After a huge amount of to-ing and fro-ing over numbers, it looks like Portugal will be receiving “around €70 million” in European funds to take in “4,500 to 5000” refugees over the next five years.
The decision, taken at an extraordinary meeting of EU heads of government yesterday, will see some of the money and some of the refugees arriving as early as October.
But as yet, there is no hard and fast schedule, neither over the origin of the people to be taken, nor the timing of all the relevant funding.
According to Sábado, Portugal should be receiving €2.3 million from the “Asylum, Migration and Integration Fund” anytime before December, as well as €2.7 million from the “Internal Security Fund”.
TV24 quoted the minister for internal administration saying Portugal would be taking in more people than originally decided, a total of “around 4,500 to 5000”.
Talking after the meeting that backed mandatory quotas to distribute 120,000 refugees throughout Europe, prime minister Pedro Passos Coelho said Portugal’s quota would be “taken” only after they had been “duly identified” in countries such as Greece and Italy.
A bit like UK, the country will receive people “once they have been processed” – a procedure that has already been criticised in international media as being chaotic and wildly unfit for purpose.
An article in the Washington Post yesterday claimed: “There are well-dressed Iranians speaking Farsi who insist they are members of the persecuted Yazidis of Iraq. There are Indians who don’t speak Arabic but say they are from Damascus. There are Pakistanis, Albanians, Egyptians, Kosovars, Somalis and Tunisians from countries with plenty of poverty but no war”.
“Swimming in the river of humanity” two WP journalists found “shady characters”, including admitted criminals, Islamic State sympathizers and “a couple of guys from Fallujah, one with a fresh bullet wound”.
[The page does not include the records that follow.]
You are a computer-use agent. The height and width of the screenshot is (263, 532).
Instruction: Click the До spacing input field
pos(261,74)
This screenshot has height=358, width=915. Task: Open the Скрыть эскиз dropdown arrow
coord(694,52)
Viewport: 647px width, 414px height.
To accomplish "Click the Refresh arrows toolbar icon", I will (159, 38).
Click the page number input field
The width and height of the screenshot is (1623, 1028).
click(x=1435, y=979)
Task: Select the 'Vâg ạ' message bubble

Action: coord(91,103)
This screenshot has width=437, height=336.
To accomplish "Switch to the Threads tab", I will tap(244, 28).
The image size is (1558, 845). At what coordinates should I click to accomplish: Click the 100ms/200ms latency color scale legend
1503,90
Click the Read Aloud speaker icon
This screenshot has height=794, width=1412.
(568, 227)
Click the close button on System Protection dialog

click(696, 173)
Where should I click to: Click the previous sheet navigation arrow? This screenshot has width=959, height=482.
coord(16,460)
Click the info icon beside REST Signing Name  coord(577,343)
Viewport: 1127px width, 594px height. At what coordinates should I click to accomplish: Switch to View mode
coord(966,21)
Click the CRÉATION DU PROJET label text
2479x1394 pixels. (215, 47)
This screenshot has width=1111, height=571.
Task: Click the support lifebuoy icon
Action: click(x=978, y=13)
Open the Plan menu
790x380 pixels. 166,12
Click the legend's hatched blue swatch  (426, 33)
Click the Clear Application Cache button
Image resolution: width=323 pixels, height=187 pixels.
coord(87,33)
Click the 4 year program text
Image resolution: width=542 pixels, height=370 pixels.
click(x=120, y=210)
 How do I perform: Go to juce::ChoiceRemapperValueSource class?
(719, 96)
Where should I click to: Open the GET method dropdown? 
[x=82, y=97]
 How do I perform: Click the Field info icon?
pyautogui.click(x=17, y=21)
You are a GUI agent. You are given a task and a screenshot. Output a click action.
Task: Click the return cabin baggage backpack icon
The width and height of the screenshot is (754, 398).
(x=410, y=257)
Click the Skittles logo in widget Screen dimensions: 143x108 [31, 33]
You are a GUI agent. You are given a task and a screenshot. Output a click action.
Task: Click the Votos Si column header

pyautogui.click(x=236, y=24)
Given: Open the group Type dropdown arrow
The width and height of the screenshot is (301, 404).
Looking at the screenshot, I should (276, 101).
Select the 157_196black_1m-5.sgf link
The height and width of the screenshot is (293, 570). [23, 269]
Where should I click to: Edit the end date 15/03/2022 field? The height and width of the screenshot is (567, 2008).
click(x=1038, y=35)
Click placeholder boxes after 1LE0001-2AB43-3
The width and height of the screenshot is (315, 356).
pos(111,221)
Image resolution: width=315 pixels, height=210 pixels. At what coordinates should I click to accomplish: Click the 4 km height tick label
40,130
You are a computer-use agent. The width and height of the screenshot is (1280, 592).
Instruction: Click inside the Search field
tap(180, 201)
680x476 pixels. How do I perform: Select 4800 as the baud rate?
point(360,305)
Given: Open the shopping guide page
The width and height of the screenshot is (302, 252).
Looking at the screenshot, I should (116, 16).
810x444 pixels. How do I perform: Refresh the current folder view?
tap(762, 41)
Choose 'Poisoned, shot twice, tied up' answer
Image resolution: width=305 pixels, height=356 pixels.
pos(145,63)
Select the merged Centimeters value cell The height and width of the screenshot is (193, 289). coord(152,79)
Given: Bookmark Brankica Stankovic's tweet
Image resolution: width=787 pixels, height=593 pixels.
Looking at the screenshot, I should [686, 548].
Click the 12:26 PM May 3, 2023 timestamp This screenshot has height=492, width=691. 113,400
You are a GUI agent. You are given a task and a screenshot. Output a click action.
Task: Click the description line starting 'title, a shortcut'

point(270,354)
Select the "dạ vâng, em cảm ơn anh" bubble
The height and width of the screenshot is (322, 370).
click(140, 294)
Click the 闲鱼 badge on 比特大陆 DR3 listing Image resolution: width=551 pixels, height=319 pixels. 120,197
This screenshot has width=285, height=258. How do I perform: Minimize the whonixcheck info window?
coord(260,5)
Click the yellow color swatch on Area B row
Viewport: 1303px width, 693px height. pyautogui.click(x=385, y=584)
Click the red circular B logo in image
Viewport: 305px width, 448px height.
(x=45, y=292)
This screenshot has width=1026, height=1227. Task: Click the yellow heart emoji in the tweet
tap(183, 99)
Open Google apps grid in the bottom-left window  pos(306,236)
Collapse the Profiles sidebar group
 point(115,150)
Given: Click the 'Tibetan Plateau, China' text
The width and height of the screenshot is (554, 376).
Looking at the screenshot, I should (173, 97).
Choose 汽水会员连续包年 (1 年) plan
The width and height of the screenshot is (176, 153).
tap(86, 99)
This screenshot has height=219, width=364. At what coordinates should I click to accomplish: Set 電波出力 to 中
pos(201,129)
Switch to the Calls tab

Thus screeners are faced with a veritable minefield, and it is no wonder this issue continues to split Europe.
In Portugal, however, government leaders are for the time being at least showing unity.
Foreign affairs minister Rui Machete acknowledged that Portugal’s effort was “large”, but said it is justified.
“The situation of refugees justifies some sacrifices,” he told journalists after the heated Brussels summit that saw an effective mutiny by countries in Eastern European.
As the BBC explained in a report posted today, the European Commission has warned that if “it is not properly addressed”, this crisis could see “a surge of right-wing extremism across Europe”.